I got the plot and error message in the output. Is it normal or or is there something wrong with my Mathematica code? How can I resolve this error and still obtain a reliable solution? Are there specific methods or options in NDSolve designed to handle stiff systems? Should I focus on adjusting and finding the right values for S0, Ih0, and Y0 to prevent the error? I have attached the plot generated from Manipulate that illustrates the problem. I would greatly appreciate any explanations and suggestions to solve this issue. Thank you very much! 🙏

Answer 1

Too long for a comment. If I do this

range=40;SS0=4;IhIh0=1;YY0=6;S0=SS0;Ih0=IhIh0;Y0=YY0;
sol=NDSolve[{
  S'[t]==3.5*S[t]*(1-(S[t]+Ih[t])/50)-1*S[t]*Ih[t]-(0.34*(S[t])^2*Y[t])/
    (S[t]+0.1*Ih[t]),
  Ih'[t]==1*S[t]*Ih[t]-(2.2*(Ih[t])^2*Y[t])/
    (S[t]+0.1*Ih[t])-
    0.02*Ih[t],
  Y'[t]==(0.9*0.34*(S[t])^2*Y[t])/
    (S[t]+0.1*Ih[t])-
    (0.02*2.2*(Ih[t])^2*Y[t])/
    (S[t]+0.1*Ih[t])-
    0.022*Y[t],
  S[t/;t<=0]==S0,Ih[t/;t<=0]==Ih0,Y[t/;t<=0]==Y0},{S[t],Ih[t],Y[t]},{t,0,range}];
ParametricPlot[{t,S[t]}/.sol,{t,0,range},PlotRange->All]
ParametricPlot[{t,Ih[t]}/.sol,{t,0,range},PlotRange->All]
ParametricPlot[{t,Y[t]}/.sol,{t,0,range},PlotRange->All]

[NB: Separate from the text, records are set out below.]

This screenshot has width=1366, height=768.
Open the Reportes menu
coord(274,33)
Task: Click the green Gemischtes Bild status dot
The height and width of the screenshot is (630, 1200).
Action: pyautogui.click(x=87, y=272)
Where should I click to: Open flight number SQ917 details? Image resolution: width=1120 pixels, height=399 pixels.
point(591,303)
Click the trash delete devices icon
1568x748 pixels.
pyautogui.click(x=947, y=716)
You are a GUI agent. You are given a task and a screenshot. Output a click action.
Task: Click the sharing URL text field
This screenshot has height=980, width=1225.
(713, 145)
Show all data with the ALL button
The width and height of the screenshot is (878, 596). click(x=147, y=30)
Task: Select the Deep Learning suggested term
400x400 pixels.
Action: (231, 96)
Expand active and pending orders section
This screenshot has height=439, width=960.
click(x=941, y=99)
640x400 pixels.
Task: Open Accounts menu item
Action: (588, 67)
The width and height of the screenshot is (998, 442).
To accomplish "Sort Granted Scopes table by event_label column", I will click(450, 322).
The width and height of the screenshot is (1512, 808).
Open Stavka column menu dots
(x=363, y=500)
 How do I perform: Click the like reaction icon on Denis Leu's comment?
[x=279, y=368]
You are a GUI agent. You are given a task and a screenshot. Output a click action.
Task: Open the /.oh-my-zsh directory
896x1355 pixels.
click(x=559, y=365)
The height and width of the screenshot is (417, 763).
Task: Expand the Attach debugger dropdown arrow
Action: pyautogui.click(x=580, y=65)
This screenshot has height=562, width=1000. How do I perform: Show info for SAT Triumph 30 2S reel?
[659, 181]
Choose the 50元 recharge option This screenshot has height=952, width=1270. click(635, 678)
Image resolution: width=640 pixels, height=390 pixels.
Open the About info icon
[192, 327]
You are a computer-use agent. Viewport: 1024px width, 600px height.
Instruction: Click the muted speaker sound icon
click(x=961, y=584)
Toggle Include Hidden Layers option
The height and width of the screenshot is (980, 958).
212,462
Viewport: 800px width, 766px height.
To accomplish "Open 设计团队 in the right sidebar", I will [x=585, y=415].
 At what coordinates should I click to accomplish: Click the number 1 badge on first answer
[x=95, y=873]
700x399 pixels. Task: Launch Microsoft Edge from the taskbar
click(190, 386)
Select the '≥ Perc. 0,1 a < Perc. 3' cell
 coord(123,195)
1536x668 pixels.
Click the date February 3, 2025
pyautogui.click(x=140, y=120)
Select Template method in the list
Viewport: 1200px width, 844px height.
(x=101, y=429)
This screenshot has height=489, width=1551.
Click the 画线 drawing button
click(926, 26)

then the three plots appear without error. Notice the plots show that S[t] and Ih[t] are very close to zero and getting much closer to zero and you have both of those in denominators. I suspect that means that the fraction finally blows up if I increase range beyond 40 and you want the range to go out to 500! Can you carefully go through your three equations and find a way to remove those "near zero" denominators?

In Mathematica any time you use a decimal point that means Mathematica will interpret that constant as a MachinePrecision value with only a small number of known good digits. You can change 0.02 to 2/100 and that will tell Mathematica that this is an exact rational value with infinite precision. But that is not enough. You can tell NDSolve to use WorkingPrecision->256 to try to use 256 digit precision in all calculations, but that will not change 0.02 to be a 256 digit precision constant. But this is still not enough if you cannot fix those denominators.

If I change stuff==morestuff+numerator/denominator to (stuff-morestuff)*denominator==numerator then I can increase the range a little before it fails. It looks like something is happening in your system around t==50 that may be making this fail.

You can also do a Google search for

Mathematica NDSolve "step size is effectively zero"

which should find posts other people have made when they have similar problems and answers to those might possibly help you.